Another species that can affect human behaviour is the protozoan parasite Toxoplasma gondii, the causal agent of Toxoplasmosis. T. gondii is extremely common, with an infection rate of 15-85% across different countries, depending on climate and diet. Whereas Brazil and France have infection rates of around 80%, Japan's is only 7.0%.


T. gondii can find its way to humans through farm animals such as pigs, cows, and sheep. And, as it happens, raw-meat dishes are more common in French and Brazilian cuisines. But T. gondii naturally targets cats, by way of rats whose behaviour it has altered. Namely, the microbe increases the likelihood of its host rat being eaten by a cat, by reducing the rat's natural fear of light (photophobia) and cat urine.

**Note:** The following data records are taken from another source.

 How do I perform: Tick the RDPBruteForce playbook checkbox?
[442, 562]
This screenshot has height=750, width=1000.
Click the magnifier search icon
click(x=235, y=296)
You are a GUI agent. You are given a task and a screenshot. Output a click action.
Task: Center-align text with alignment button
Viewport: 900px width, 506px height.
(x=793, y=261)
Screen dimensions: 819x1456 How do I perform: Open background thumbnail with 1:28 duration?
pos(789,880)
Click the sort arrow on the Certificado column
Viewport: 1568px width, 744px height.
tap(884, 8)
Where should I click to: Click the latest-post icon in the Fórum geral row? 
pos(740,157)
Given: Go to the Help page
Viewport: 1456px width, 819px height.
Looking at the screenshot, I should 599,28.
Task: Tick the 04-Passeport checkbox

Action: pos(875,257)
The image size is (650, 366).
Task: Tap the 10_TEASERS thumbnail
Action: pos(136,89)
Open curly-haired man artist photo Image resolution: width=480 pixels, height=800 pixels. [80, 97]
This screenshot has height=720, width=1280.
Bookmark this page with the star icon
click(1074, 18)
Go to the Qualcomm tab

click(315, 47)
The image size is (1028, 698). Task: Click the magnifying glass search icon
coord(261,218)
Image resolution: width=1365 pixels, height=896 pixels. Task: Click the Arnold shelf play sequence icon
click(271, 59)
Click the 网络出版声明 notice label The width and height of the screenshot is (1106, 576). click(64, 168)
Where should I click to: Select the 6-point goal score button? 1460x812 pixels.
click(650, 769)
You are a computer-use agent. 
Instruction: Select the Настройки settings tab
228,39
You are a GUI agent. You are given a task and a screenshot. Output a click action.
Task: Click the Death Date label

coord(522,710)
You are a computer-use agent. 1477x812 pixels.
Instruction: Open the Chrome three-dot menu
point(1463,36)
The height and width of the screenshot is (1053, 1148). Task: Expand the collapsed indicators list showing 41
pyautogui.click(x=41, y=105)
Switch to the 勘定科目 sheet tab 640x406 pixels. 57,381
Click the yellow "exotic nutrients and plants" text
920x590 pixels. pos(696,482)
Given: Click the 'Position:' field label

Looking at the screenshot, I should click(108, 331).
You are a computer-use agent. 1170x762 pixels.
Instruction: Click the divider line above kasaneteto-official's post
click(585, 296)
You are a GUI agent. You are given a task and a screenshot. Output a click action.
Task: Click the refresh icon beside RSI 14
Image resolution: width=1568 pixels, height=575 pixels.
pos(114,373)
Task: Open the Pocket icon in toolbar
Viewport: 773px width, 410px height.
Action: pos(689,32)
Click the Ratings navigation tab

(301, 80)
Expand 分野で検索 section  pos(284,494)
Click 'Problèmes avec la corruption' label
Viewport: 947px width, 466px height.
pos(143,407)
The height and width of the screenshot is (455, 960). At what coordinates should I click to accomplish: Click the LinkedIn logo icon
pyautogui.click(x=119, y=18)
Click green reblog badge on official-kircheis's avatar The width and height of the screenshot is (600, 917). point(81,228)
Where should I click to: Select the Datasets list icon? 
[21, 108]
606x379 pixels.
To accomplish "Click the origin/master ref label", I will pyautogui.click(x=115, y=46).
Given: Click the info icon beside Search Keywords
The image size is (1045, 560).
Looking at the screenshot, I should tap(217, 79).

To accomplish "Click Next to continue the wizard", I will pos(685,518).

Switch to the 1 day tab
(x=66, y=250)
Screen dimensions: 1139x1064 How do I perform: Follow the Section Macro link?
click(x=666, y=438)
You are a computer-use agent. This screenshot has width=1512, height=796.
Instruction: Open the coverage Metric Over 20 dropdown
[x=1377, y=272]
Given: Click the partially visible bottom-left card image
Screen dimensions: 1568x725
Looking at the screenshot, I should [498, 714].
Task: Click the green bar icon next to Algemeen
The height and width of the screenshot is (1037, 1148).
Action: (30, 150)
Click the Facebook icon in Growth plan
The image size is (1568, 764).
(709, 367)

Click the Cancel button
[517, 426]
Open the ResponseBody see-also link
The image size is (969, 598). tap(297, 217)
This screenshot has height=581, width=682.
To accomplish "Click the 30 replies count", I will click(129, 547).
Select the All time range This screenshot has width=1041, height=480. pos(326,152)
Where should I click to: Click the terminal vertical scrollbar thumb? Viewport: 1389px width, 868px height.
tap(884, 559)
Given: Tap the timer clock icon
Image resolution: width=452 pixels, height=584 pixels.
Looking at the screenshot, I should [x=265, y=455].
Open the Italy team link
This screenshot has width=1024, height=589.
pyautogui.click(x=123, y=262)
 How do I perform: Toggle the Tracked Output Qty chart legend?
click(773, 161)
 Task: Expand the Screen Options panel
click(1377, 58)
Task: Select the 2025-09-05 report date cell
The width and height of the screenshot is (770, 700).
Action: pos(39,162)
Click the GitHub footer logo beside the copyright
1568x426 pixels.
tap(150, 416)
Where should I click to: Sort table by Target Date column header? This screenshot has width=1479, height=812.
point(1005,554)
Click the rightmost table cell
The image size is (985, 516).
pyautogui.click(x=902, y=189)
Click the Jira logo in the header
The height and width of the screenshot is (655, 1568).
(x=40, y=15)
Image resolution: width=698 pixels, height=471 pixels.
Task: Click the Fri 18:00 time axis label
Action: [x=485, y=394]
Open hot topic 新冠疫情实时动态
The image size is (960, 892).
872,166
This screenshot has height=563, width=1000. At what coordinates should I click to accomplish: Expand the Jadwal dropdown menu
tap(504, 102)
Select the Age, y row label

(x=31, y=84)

Humans, too, can experience alarming behaviourial changes after becoming infected by T. gondii. Infected men can become jealous, distrusting of others, disrespectful of established rules, and less risk-averse; as a result, they are almost three times more likely to be involved in a car accident. Infected women, meanwhile, can become either suicidal or more warm-hearted, insecure, and moralistic.


Moreover, there is evidence that a T. gondii infection could play a role in mental disorders. More than 40 studies have shown that people suffering from schizophrenia test positive for T. gondii antibodies, indicating that they may have been previously infected. And T. gondii has also been tied to dementia, autism, Parkinson's disease, and brain cancer.

How can these puppet-master parasites control the brains of such diverse invertebrate and vertebrate species? One possibility is that they can change the levels of neurotransmitters such as dopamine and serotonin in the brain. Neurotransmitters are ancient molecules that have been conserved through the ages of evolution, and they are known to influence behaviour.


Thanks to genomics and proteomics, we have begun to understand the role that neurotransmitters play in allowing parasites to manipulate host behaviour. When researchers analyzed the T. gondii genome, they found the precursor to dopamine synthesis, L-DOPA, suggesting that the parasite might be able to synthesize and secrete dopamine directly into a host's brain. This would explain why rats infected with T. gondii have higher levels of dopamine, and why dopamine inhibitors can suppress their parasite-induced behavior.


Parasites that infect invertebrates can also manipulate neurotransmitter levels. For example, the emerald cockroach wasp injects its cockroach host with a venomous cocktail that contains the neurotransmitter octopamine. This puts the cockroach into a sleep-like state, at which point the wasp drags it off to its lair and lays eggs in its abdomen.


And like T. gondii in rats, acanthocephalan worms (also known as spiny-headed worms) overrides the natural photophobia of their freshwater crustacean hosts. As the crustacean gravitates toward the surface of the water, it is eaten by a duck, at which point the worm completes its lifecycle.


Researchers have found that when uninfected amphipods are injected with serotonin, they spend more time near the surface of the water, as if they had been infected. And protein analysis of grasshoppers infected with nematomorph worms shows a change in the proteins that are involved in releasing neurotransmitters.


We are only just beginning to understand how these diverse puppet-master parasites can manipulate invertebrate and vertebrate behaviour. But we already know that pulling on the strings of neurotransmitters is one common method. If further research vindicates some of the more seemingly outlandish imaginings of science fiction, it wouldn't be the first time.


Robbie Rae is a lecturer in genetics at Liverpool John Moores University, United Kingdom. Project Syndicate, 2017.